35. (510B) Fox And Two Dots

使用一次 DFS 即可，如果有指向已经访问过的点的边，就是有环。

#include <cstdio>
#include <stack>
#include <string>
#include <vector>
using namespace std;

char Buffer[51];

int DeltaX[] = {1, 0, -1, 0};
int DeltaY[] = {0, 1, 0, -1};

struct Node {
    int X, Y, lastX, lastY;
};

struct Solution {
    int N, M;
    vector<string> A;
    bool Cycle;

    void DFS(int x, int y) {
        char c = A[x][y];
        A[x][y] = '.';
        stack<Node> stack0;
        Node node = {x, y, -1, -1};
        stack0.push(node);
        while (!stack0.empty()) {
            Node node = stack0.top();
            stack0.pop();
            A[node.X][node.Y] = '.';
            for (int i = 0; i < 4; ++i) {
                int newX = node.X + DeltaX[i];
                int newY = node.Y + DeltaY[i];
                if (newX < 0 || N <= newX || newY < 0 || M <= newY) continue;
                if (newX == node.lastX && newY == node.lastY) continue;
                if (A[newX][newY] == '.') Cycle = true;
                if (A[newX][newY] == c) {
                    A[newX][newY] = '.';
                    Node newNode = {newX, newY, node.X, node.Y};
                    stack0.push(newNode);
                }
            }
            A[node.X][node.Y] = '#';
        }
    }

    void Solve() {
        scanf("%d%d", &N, &M);
        A.resize(N);
        for (int i = 0; i < N; ++i) {
            scanf("%s", Buffer);
            A[i] = Buffer;
        }
        Cycle = false;
        for (int i = 0; i < N; ++i) {
            for (int j = 0; j < M; ++j) {
                if (A[i][j] != '#') DFS(i, j);
            }
        }
        printf("%s\n", Cycle ? "Yes" : "No");
    }
};

int main() {
    Solution().Solve();
    return 0;
}

36. (522A) Reposts

字典，累加。用不着建图：输入就是按照转发顺序来的，因此直接依次计算就好了。

## 记录数据
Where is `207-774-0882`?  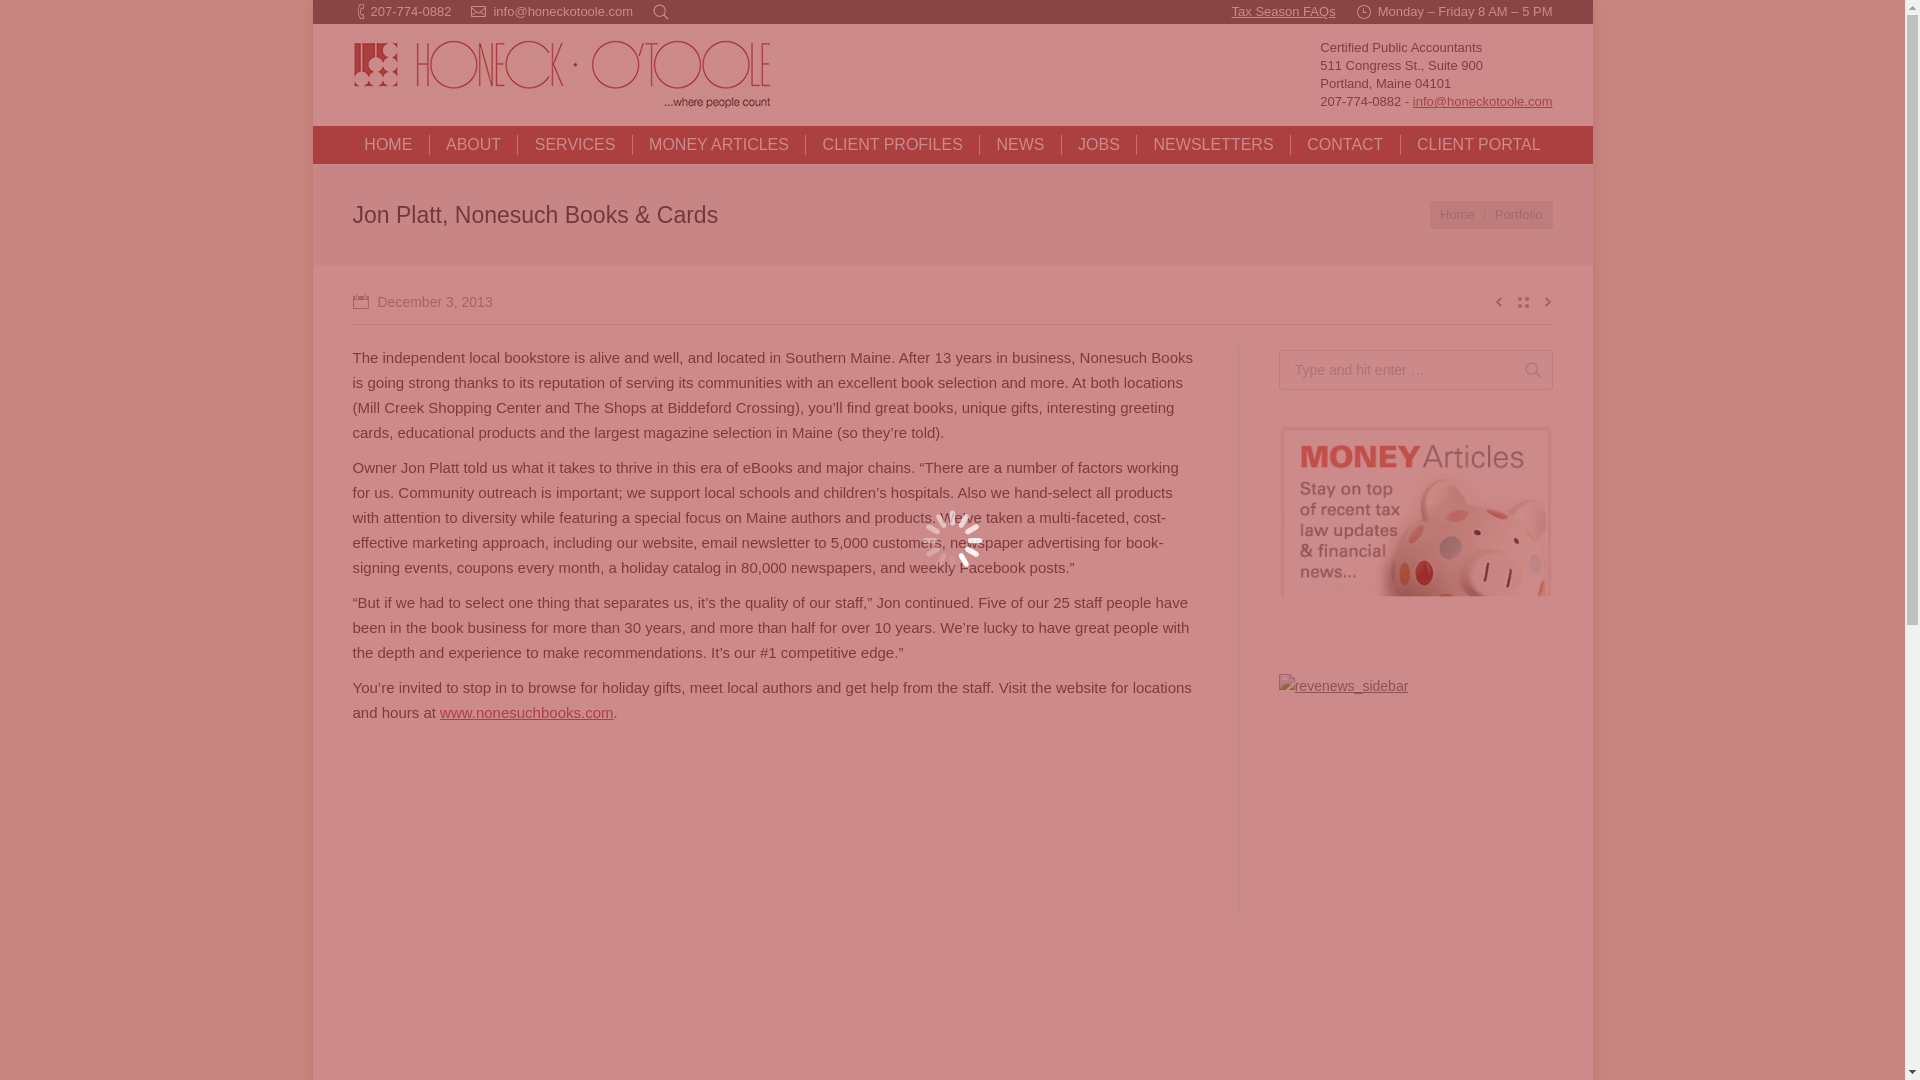 207-774-0882 is located at coordinates (410, 12). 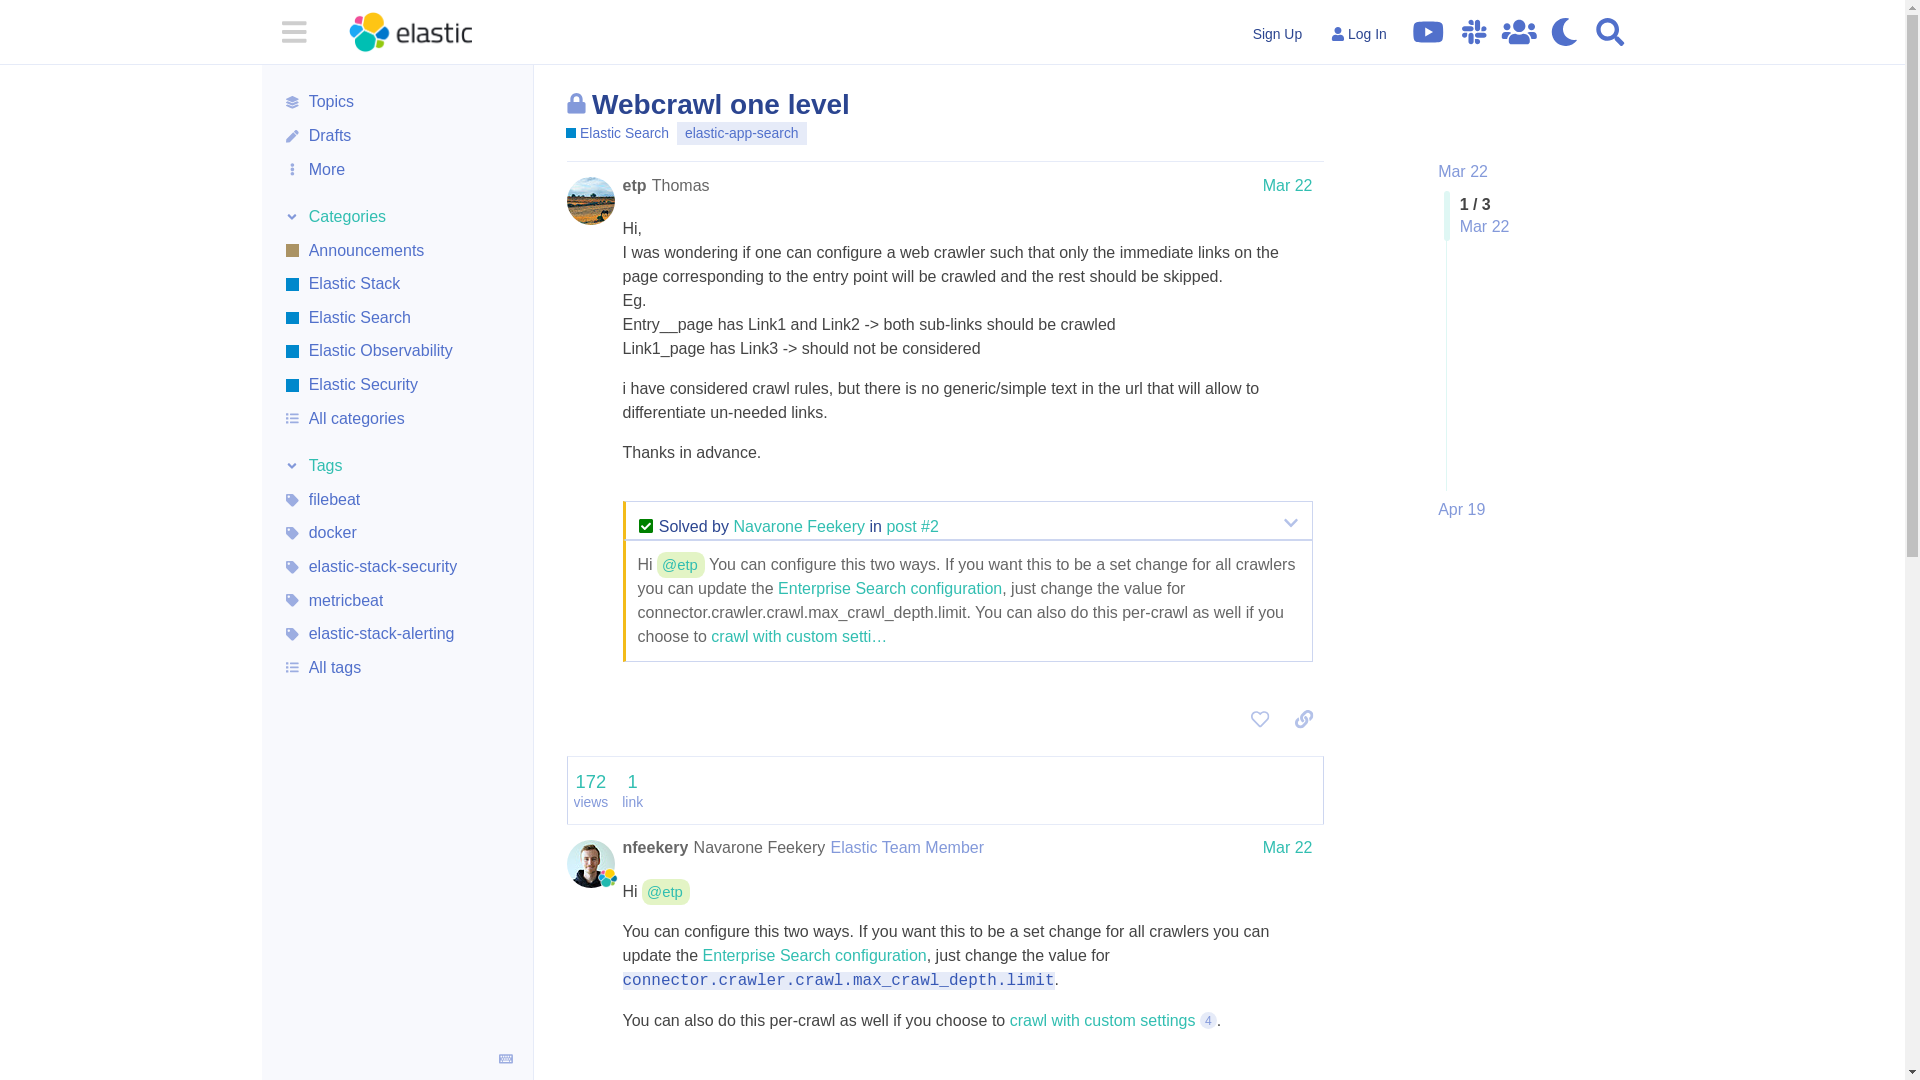 I want to click on Toggle section, so click(x=397, y=217).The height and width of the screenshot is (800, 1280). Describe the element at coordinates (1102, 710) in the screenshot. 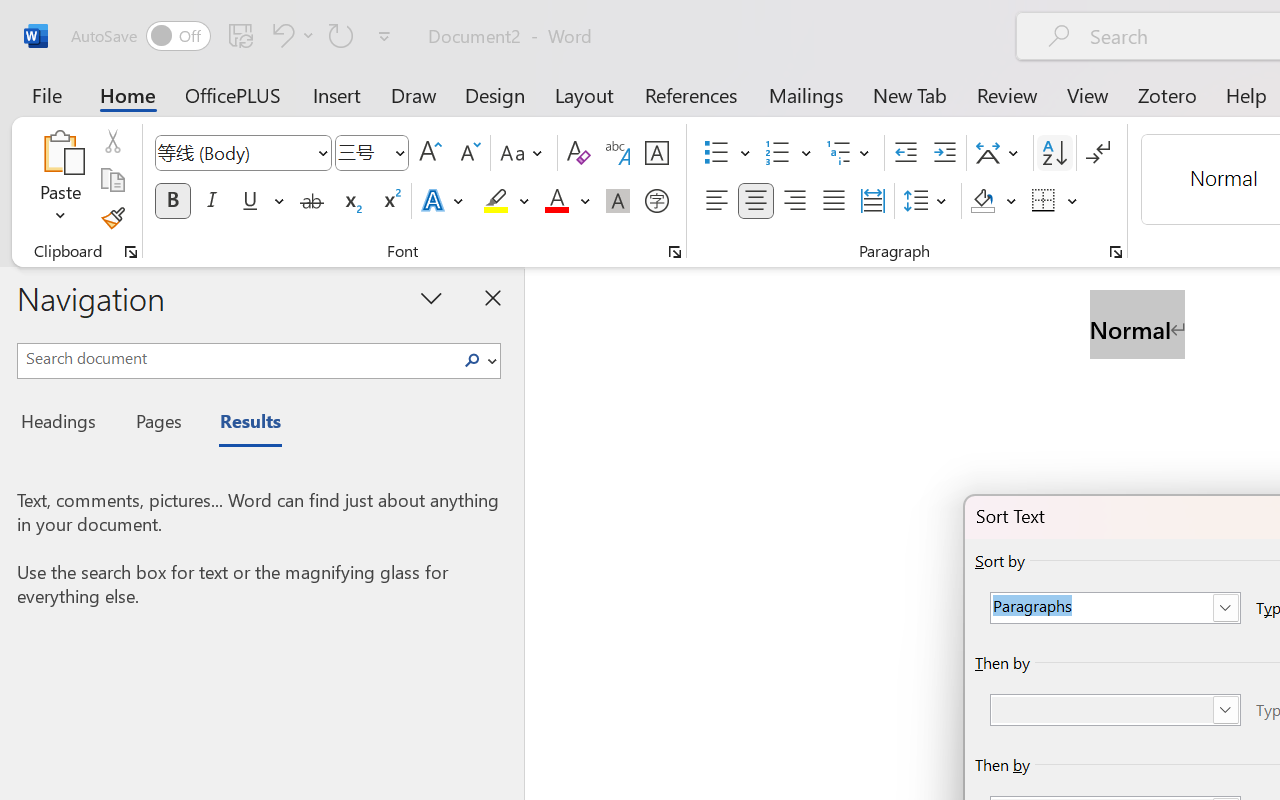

## 待解问题
• A. 请把文档片段里的这句话译成英文："使用一次 DFS 即可，如果有指向已经访问过的点的边，就是有环。"
• B. 根据文档片段，判断下列说法是否成立。每项回答"是"或"否"，并原样引用片段中起决定作用的文字。
(i) 510B 需要进行两次 DFS 才能判断是否有环。
(ii) 522A 必须先建图再计算。
(iii) 522A 的输入是按照转发顺序给出的。
• C. 接续这份算法题解的文档片段，从最后一句之后往下写。

## 参考答案
• A. A single DFS is enough; if there is an edge pointing to a point that has already been visited, there is a cycle.

• B.
(i) 否。"使用一次 DFS 即可"
(ii) 否。"用不着建图"
(iii) 是。"输入就是按照转发顺序来的"

• C.
#include <cctype>
#include <cstdio>
#include <cstring>
#include <map>
#include <string>
using namespace std;

char Buffer1[25], Buffer2[25];

bool AssignMax(int *p, int v) {
    if (*p < v) return *p = v, true;
    return false;
}

struct Solution {
    map<string, int> Length;
    int N;

    string Lower(const char* s) {
        string answer;
        answer.reserve(strlen(s));
        for (int i = 0; s[i]; ++i) answer += char(tolower(s[i]));
        return answer;
    }

    void Solve() {
        Length["polycarp"] = 1;
        scanf("%d", &N);
        int answer = 0;
        for (int i = 0; i < N; ++i) {
            scanf("%s reposted %s", Buffer1, Buffer2);
            string s1 = Lower(Buffer1);
            string s2 = Lower(Buffer2);
            int length = Length[s1] = Length[s2] + 1;
            AssignMax(&answer, length);
        }
        printf("%d\n", answer);
    }
};

int main() {
    Solution().Solve();
    return 0;
}

37. (707C) Pythagorean Triples

若输入不是 $2$ 的方幂，那么去掉质因数 $2$ 的数作为一条直角边即可。如果输入是 $2$ 的方幂，只要 $\ge 4$ ，其平方可以分解为 $2$ 和另一个偶数的乘积，分别作为 $c-b$ 和 $c+b$ 即可。只有 $1$ 和 $2$ 不能构成勾股三角形。

#include <cstdio>
using namespace std;

typedef long long int64;

struct Solution {
    int N;

    void Solve() {
        scanf("%d", &N);
        if (N == 1 || N == 2) {
            printf("-1\n");
        } else {
            int lowbit = N & -N;
            N /= lowbit;
            if (N == 1) {
                int64 sum = int64(lowbit) * lowbit / 2;
                int64 difference = 2;
                printf("%lld %lld\n",
                    (sum + difference) / 2, (sum - difference) / 2);
            } else {
                int64 sum = int64(N) * N;
                int64 difference = 1;
                printf("%lld %lld\n",
                    (sum + difference) / 2 * lowbit,
                    (sum - difference) / 2 * lowbit);
            }
        }
    }
};

int main() {
    Solution().Solve();
    return 0;
}

38. (888A) Local Extrema

直接暴力求解。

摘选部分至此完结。